He added: “They must now appoint a single minister to grip this disgraceful situation. The prime minister must sort this out personally.”

Senior Tory MP Julian Lewis said those who worked with British forces had the “strongest possible claim” to sanctuary in the UK. The former defence committee chief said: “Many are in daily peril, even in Pakistan where the authorities are unsympathetic. They should not be left exposed, in this way, to the revenge of the Taliban.”

Lord Dubs said: “The government has to hurry up and get people it has committed to helping out – it’s not good enough at the moment. We have a responsibility to the people stuck in Afghanistan who are in great danger, and the Afghans in Pakistan in very difficult circumstances too.
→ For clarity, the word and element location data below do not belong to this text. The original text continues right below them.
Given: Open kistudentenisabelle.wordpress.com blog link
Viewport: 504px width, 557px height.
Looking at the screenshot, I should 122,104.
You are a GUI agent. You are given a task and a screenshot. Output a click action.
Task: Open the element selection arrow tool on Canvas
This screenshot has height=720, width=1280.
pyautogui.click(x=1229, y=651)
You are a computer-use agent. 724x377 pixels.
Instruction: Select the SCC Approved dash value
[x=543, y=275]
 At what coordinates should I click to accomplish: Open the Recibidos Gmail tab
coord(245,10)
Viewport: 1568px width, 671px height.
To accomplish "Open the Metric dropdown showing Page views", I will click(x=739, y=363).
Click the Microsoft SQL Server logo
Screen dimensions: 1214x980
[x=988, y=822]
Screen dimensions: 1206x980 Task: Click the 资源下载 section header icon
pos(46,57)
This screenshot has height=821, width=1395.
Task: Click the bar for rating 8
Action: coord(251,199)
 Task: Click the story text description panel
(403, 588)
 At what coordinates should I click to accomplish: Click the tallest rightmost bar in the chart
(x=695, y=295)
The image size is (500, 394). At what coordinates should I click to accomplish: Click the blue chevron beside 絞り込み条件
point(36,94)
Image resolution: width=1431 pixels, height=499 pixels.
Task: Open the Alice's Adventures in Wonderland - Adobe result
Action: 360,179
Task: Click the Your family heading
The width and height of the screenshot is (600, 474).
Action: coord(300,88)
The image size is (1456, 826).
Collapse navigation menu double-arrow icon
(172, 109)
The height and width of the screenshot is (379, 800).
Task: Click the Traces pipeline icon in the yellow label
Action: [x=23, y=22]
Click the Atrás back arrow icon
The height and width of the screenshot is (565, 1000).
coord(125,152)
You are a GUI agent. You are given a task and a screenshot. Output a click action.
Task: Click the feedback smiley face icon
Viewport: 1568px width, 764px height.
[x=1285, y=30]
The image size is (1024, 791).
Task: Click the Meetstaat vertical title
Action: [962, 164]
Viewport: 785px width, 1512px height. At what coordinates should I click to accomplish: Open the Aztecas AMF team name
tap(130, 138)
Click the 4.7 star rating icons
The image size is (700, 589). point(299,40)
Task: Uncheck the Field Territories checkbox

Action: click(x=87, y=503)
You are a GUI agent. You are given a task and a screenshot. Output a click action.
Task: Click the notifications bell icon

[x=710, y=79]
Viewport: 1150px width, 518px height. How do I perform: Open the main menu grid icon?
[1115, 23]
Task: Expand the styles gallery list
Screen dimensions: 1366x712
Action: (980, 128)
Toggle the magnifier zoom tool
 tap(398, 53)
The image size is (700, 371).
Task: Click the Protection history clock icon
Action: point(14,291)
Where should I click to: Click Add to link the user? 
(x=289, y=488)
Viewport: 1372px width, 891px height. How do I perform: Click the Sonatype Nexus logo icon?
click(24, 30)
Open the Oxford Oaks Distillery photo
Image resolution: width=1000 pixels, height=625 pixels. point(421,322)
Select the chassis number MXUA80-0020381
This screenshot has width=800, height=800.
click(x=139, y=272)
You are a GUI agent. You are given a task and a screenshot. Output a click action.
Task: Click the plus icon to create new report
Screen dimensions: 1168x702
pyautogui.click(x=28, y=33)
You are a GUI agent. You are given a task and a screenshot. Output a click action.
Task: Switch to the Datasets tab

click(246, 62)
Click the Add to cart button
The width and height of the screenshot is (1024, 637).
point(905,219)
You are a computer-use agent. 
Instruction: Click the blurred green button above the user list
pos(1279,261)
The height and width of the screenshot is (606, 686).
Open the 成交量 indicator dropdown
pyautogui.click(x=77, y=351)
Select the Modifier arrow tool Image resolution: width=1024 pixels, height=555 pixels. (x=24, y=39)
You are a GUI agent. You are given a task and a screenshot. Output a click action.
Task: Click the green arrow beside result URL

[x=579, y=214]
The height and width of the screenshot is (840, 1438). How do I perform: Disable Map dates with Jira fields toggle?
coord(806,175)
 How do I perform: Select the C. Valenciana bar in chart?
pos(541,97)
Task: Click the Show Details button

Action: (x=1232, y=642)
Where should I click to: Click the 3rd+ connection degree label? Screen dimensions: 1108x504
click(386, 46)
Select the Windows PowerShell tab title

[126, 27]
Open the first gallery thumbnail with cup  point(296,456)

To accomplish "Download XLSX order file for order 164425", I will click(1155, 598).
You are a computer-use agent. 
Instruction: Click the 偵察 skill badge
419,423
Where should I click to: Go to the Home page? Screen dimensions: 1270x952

Lack of housing is no excuse.”

Mr Jarvis said it would be a “shameful act of betrayal to turn our backs now”. He added: “There are still over 3,000 Afghans – people we promised safe passage to the UK – left behind in mortal peril.”

British forces work to evacuate Afghans from Kabul in August 2021 (MoD Crown/Getty)

Gen McColl added: “These are people who fought alongside us, who have been through the very strict Arap and ACRS tests. These are people who we have a debt to. We have given an undertaking that we will look after them and at the moment we are definitely not doing so.”

Gen McColl and other military chiefs and politicians wrote to Rishi Sunak in July asking him to work urgently to relocate those eligible to the UK but they have received no response.

Veterans minister Johnny Mercer told parliament on 23 March that more details would be provided “in due course” of how those stuck in Pakistan and other countries would be supported. So far, no plan has been announced.

General McColl added: “As far as I can tell, there is nobody working on it. It’s completely chaotic and what they need is a focus to deliver the plan.”

Lord Dannatt said he had been told by the MoD that the government was reluctant to bring in more people from Afghanistan and Pakistan until it had cleared the backlog of Afghans in hotels in Britain first.

He said: “It isn’t easy. We have to acknowledge that the government and local authorities have a huge housing problem. The system is struggling. But we have a responsibility. Pressure has to be applied on local authorities to find suitable accommodation.”

General Sir David Richards called on Rishi Sunak to personally sort out the relocation of Arap-eligible Afghans to the UK (PA)

Shadow veterans minister Rachel Hopkins said the Conservatives were “failing Afghans who risked their lives helping our armed forces.”

She added: “Two years after the Taliban takeover, it’s shameful that thousands of Arap applications are still to be processed despite the government promising to clear the backlog by the end of this month. Eligible Afghans have been left in hotels in Pakistan or even remain stuck in Afghanistan. Britain’s moral duty to assist Afghans is felt most fiercely by UK forces they served alongside.”

A government spokesperson said that due to pressures on accommodation in the UK, it was not possible to say how long eligible Afghans would have to wait for relocation.

They added: “The UK has made an ambitious and generous commitment to help at-risk people in Afghanistan and, so far, we have brought around 24,600 people to safety, including thousands of people eligible for our Afghan resettlement schemes.

“We continue to honour our commitments to bring eligible Afghans to the UK, and we are issuing new visas to people in Afghanistan and other countries for resettlement here. However, it is vital those arriving have somewhere suitable to stay once they are in the UK, so they can start their new life in the UK.”